Dalton McGuinty’s pretend economics
Posted on April 19, 2010 in Debates
Source: National Post — Authors: Editorial
NationalPost.com – Opinion/Editorial
Published: Monday, April 19, 2010
Ontario’s government is in the midst of developing a new school in applied economics as it seeks to deal with the financial cavern it’s dug for itself. You might call it “pretend economics.”
Queen’s Park applied pretend economics last week when it ruled that landlords would not be allowed to raise rents to recoup extra expenses they’ll face when the Harmonized Sales Tax takes effect this summer. The tax will boost costs on utilities, maintenance, property management, renovations and other normal upkeep. Landlords estimate their bills will rise by about 5%, on top of inflation at about 2%. Since they’re still not allowed to print their own money, they were hoping to offset some of the added expense via rent increases above the guidelines that tie them to the consumer price index (CPI).
No way, said Premier Dalton McGuinty. Rent increases might displease the 1.3 million Ontarians who have to
pay them. So the government simply refused to let landlords make back their costs. The CPI guideline for this year is about 0.5%, and property owners will have to be happy with that.
One would think the government would have realized that introducing the HST would mean more costs for everyone, but under the rules of pretend economics you’re allowed to make believe it’s easier for landlords to come up with the extra money than it is for their tenants. And when landlords stop cutting the grass or painting the halls, everyone can pretend that the building isn’t going to pot.
The province’s wholesale takeover of the Ontario electricity market likewise betrayed a willful subversion of market principles. The government controls the price, the supply and — it hopes– the demand for electricity.
This month, Ontario unleashed another great example of pretend economics when Health Minister Deb Matthews announced a ban on the $750-million in “professional allowances” that generic drug manufacturers pay to pharmacies to stock their products. The government will also move to cut prices on generic drugs by 50%, to about a quarter of the price of name-brand drugs.
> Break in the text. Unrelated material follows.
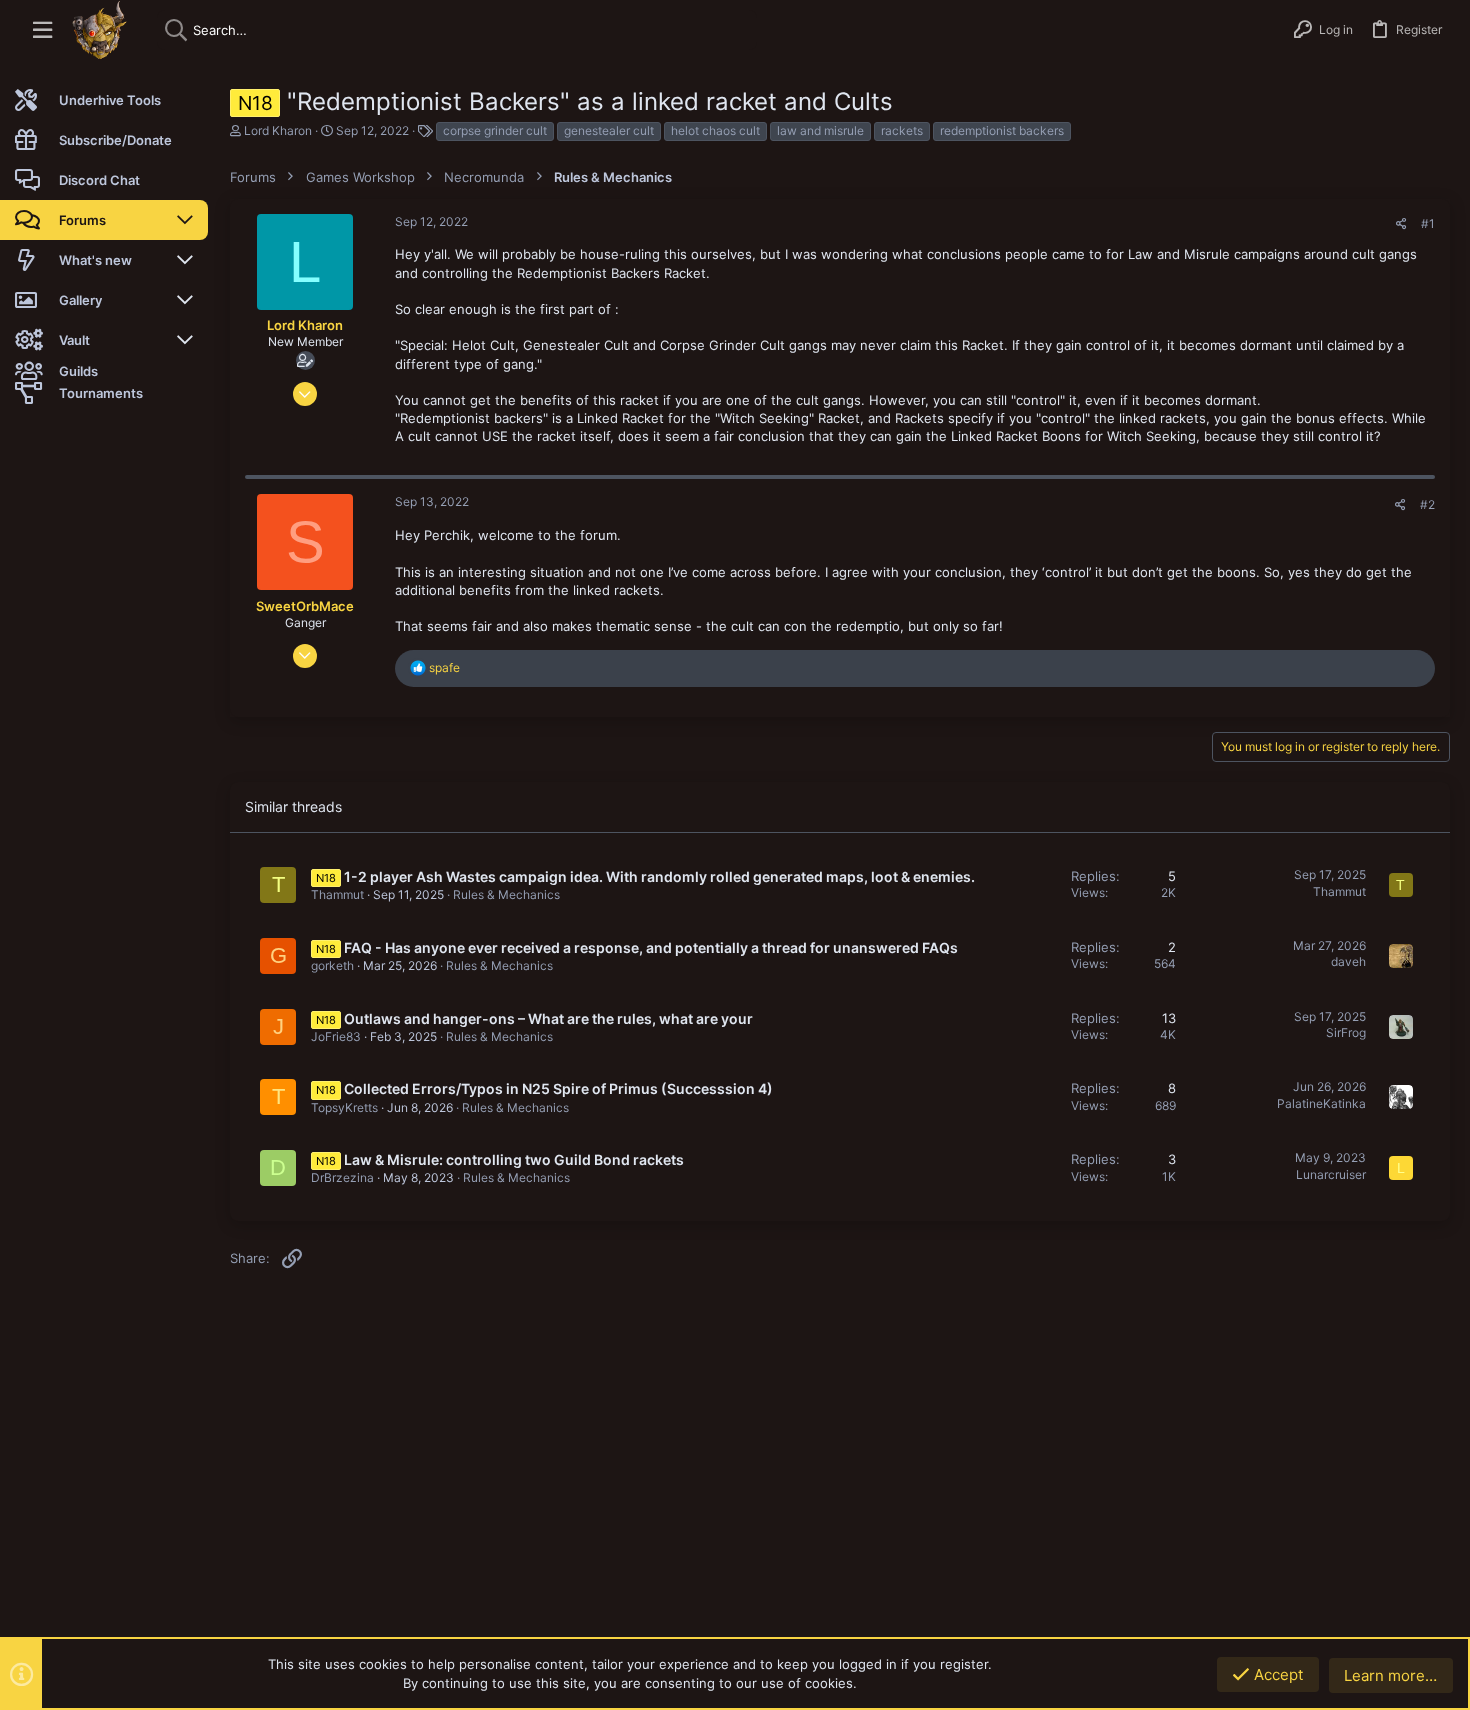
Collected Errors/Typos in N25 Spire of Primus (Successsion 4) (558, 1088)
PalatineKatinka (1321, 1103)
The goal, which is entirely laudable, is to save the province about $500-million a year on its drug bill. That’s part of its pledge to get health-care costs under control, which no one denies is necessary. It’s the approach that’s worrying: Mr. McGuinty and Ms. Matthews apparently reckon the province’s pharmacies can lose $750-million a year in revenue and not notice the difference.
Ontario’s drugstore industry has gone into the corporate equivalent of a heart seizure as it tries to make its case, though its efforts so far seem to have succeeded mainly in angering the Premier and his Minister. Arguing that the lost revenue will force reductions in services — which is self-evident — drugstores decided to cut back immediately, starting in London, Ont., which, by sheer coincidence, happens to be the home of the Health Minister.
The industry says it is equally opposed to professional allowances, but has no alternative to them as long as the government limits the amount they can charge in dispensing fees. Industry officials say Queen’s Park tolerated the allowances for years because it allowed governments to under-fund pharmacy costs. Now it wants to end the allowances without giving pharmacies a means of replacing the revenue. The net effect may be to drive business to chain stores able to subsdize pharmacy costs through grocery or other sales, squeezing out independents that are more likely to provide personal service to elderly or low-income customers.
If the expansion of the industry has been fuelled by stocking fees from the generic firms, it’s time to reintroduce reality. But Mr. McGuinty and Ms. Matthews aren’t dealing in reality. Rather than give the industry time to adjust to the massive change being forced on its finances, the province prefers to grandstand, announcing sudden changes and then pretending there won’t be any pain. Mr. McGuinty’s government has increased its own expenditures every year its been in office because it is incapable of even the most basic restraint on spending, yet expects drug chains and landlords to swallow millions in revenue cuts at the drop of a hat.
How? It’s easy. Just follow the Premier: Close your eyes, whistle a merry tune and pretend it’s not happening.